Note that Jesus included the example of Lot in His earlier teaching to emphasize His point.  I think the important truth to note is that God is going to deliver His own before exacting judgment on the wicked. 

As He continues to paint His word picture, the LORD says that two will be working in the field; one will be taken, and the other left.  Two women will be grinding at the mill; one will be taken, and the other left.  This is descriptive of what happens at the rapture when the LORD takes the family of believers home to heaven and leaves the unbelievers behind to experience the coming judgment.

(to be continued...)

Saturday, September 1, 2018


From the perspective of the Old Testament saints, the coming of the Messiah would end up being a two-part process—first as the Suffering Servant and next as Victorious King.   That could lend credence to the same type of perspective in the eyes of the New Testament saints—first as Deliverer of the church and next as Victorious King.

Although the Greek for the words day and hour allow for more general time references, it would seem that their use as a unit is significant to a specific day and hour which would include the thought of a specific year.  

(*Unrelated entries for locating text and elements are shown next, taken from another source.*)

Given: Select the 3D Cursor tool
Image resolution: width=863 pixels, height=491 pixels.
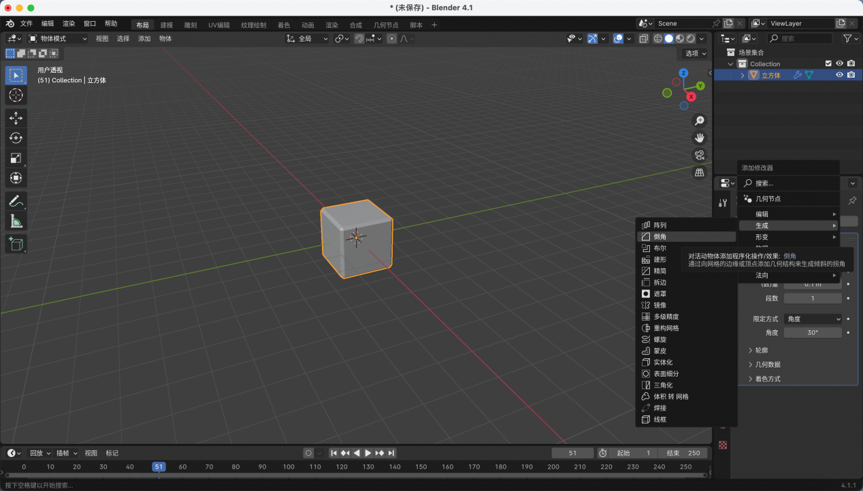Looking at the screenshot, I should pos(16,95).
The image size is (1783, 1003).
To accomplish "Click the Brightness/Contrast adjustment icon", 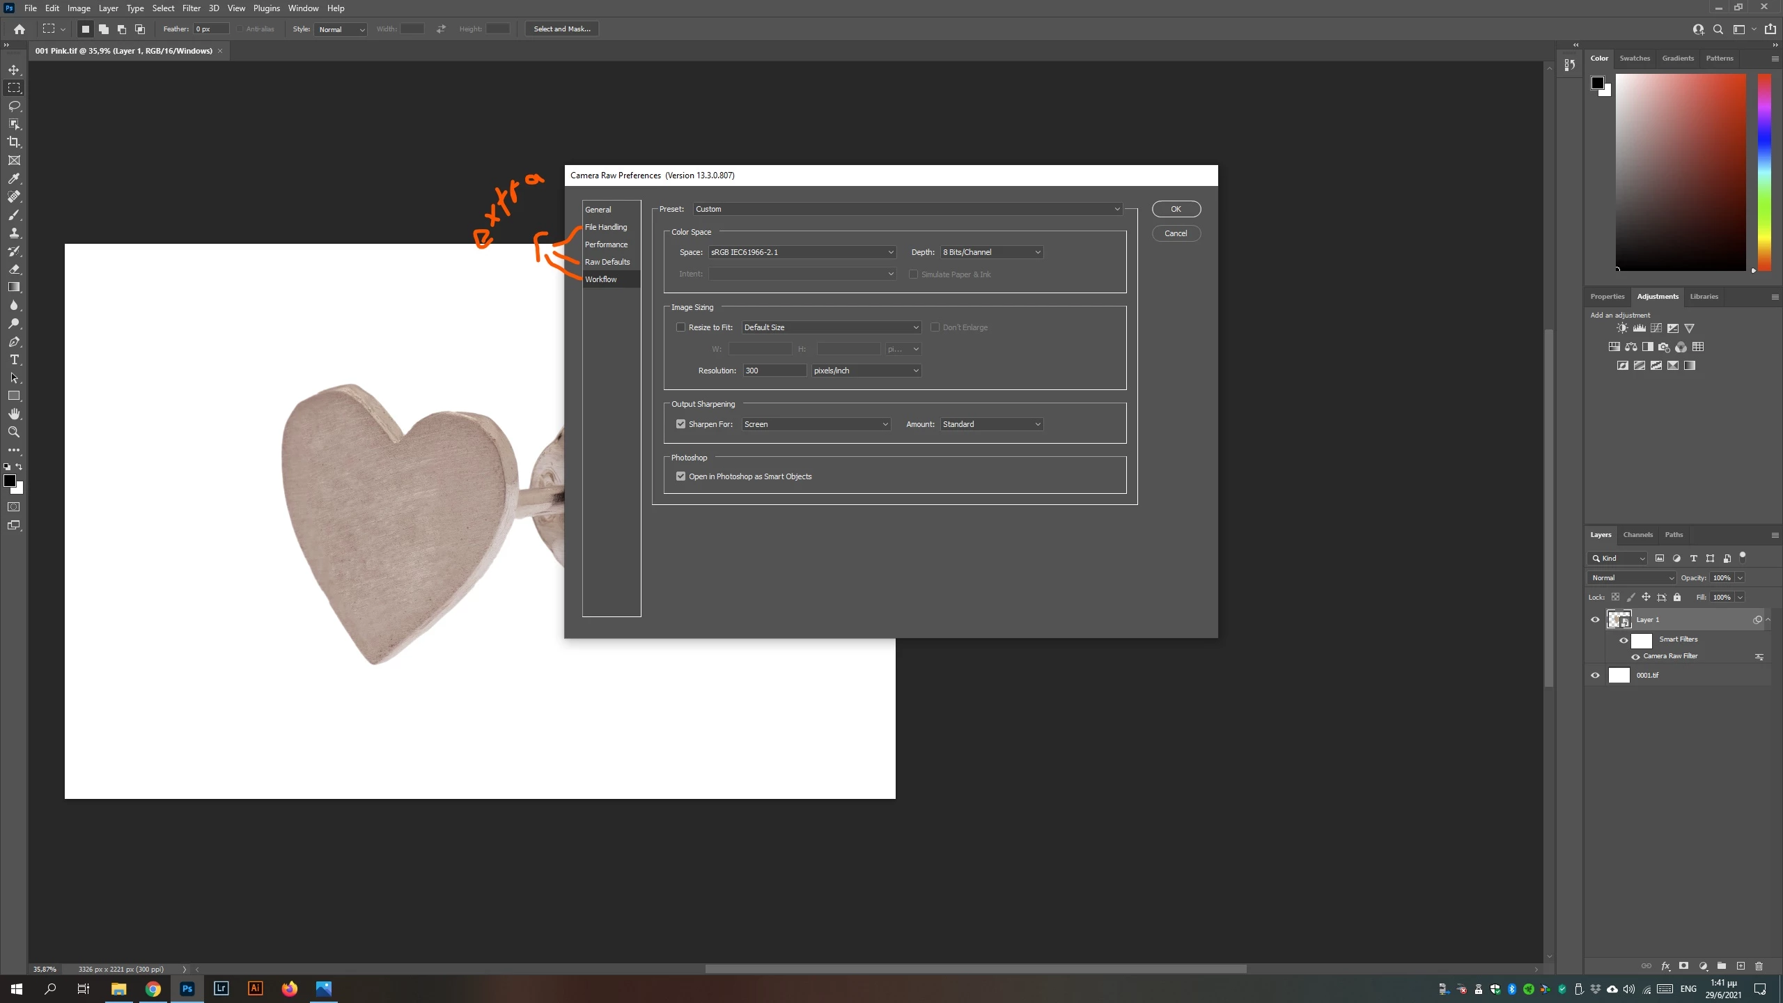I will 1622,328.
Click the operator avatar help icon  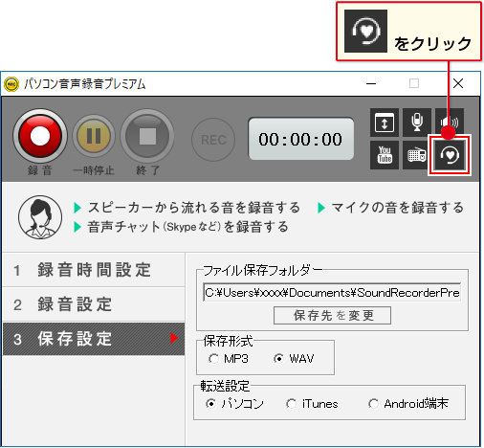[x=40, y=217]
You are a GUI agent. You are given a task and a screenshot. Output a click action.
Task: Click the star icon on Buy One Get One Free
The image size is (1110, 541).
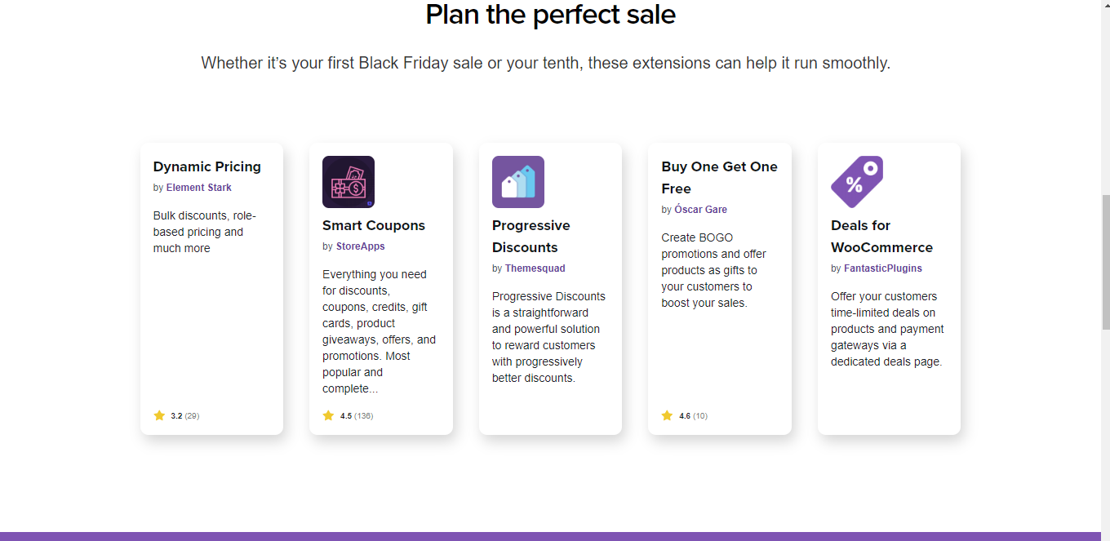coord(667,415)
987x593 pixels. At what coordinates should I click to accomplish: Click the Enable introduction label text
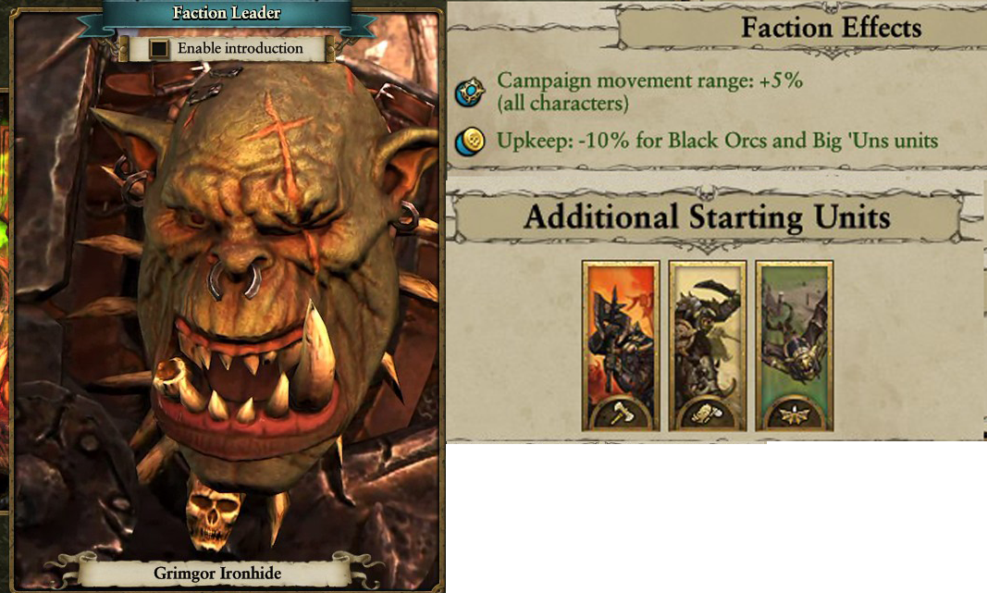click(x=240, y=48)
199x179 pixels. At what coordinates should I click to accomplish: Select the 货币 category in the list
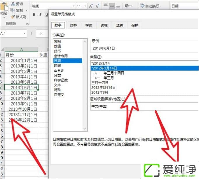[x=57, y=51]
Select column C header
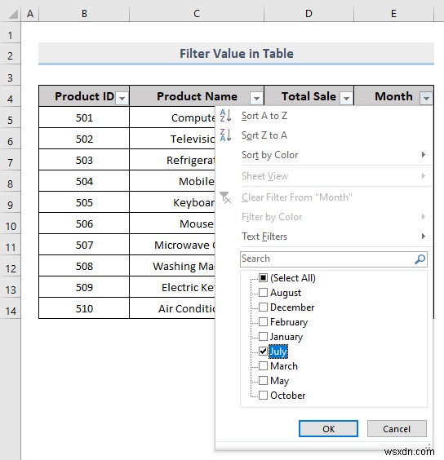This screenshot has height=460, width=444. click(197, 14)
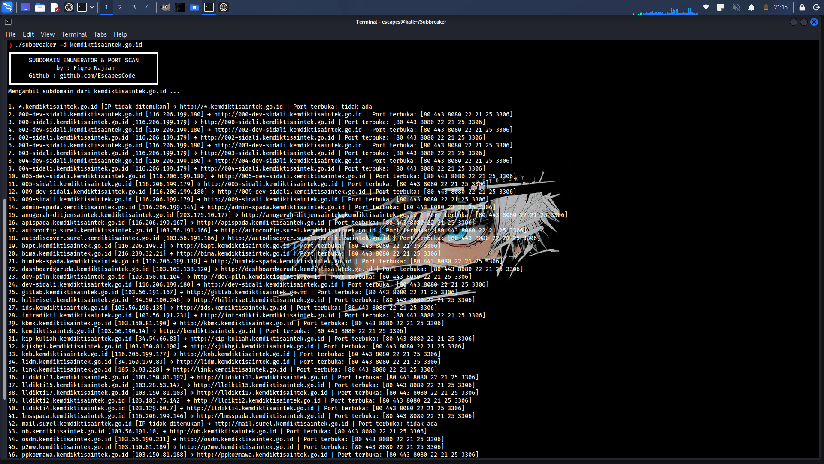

I think at this point, based on the verses that follow, that Jesus is making reference to the rapture, the catching away of the church before the start of Daniel’s 70th week, since that concept is presented in scripture as something that could happen at any moment with no preceding signs of identification.  This seems out of context with the coming of the kingdom, but is reasonable in light of Old Testament prophecies that referenced a span of time or more than one event, e.g., Isaiah 61 as noted above. 

Isaiah 61:1–3 “The Spirit of the Lord GOD is upon me; because the LORD hath anointed me to preach good tidings unto the meek; he hath sent me to bind up the brokenhearted, to proclaim liberty to the captives, and the opening of the prison to them that are bound; To proclaim the acceptable year of the LORD, and the day of vengeance of our God; to comfort all that mourn; To appoint unto them that mourn in Zion, to give unto them beauty for ashes, the oil of joy for mourning, the garment of praise for the spirit of heaviness; that they might be called trees of righteousness, the planting of the LORD, that he might be glorified.”

When Jesus read from this section in the synagogue in Nazareth, he stopped after “the acceptable year of our LORD” and declared that He was fulfilling the scripture that day.  He did not continue reading because the rest of that prophecy made reference to His second coming as Messiah the King.

Though the disciples would not have understood the distinction between the rapture and the return of Jesus as King Messiah, it in no way changes the truth of each.   The LORD waited to reveal this mystery through the Apostle Paul. 

1 Corinthians 15:51–53 “Behold, I shew you a mystery; We shall not all sleep, but we shall all be changed, In a moment, in the twinkling of an eye, at the last trump: for the trumpet shall sound, and the dead shall be raised incorruptible, and we shall be changed. For this corruptible must put on incorruption, and this mortal must put on immortality.”

1 Thessalonians 4:16–17 “For the Lord himself shall descend from heaven with a shout, with the voice of the archangel, and with the trump of God: and the dead in Christ shall rise first: Then we which are alive and remain shall be caught up together with them in the clouds, to meet the Lord in the air: and so shall we ever be with the Lord.”

Paul is describing a time, a moment, when living believers will be caught up in the air with believers that had already died to be resurrected to incorruptible bodies. It is an event that can happen at any moment.

In light of that truth, the LORD encourages His followers to be aware, watch and pray because they could not know the time of His return.  I believe He is addressing spiritual readiness.  We are to be perceptive of what is happening around us—able to recognize the signs given by the Lord.  We are to be spiritually alert and not affected by the world’s outlook as described by Peter.

2Peter 3:4 “And saying, Where is the promise of his coming? for since the fathers fell asleep, all things continue as they were from the beginning of the creation.”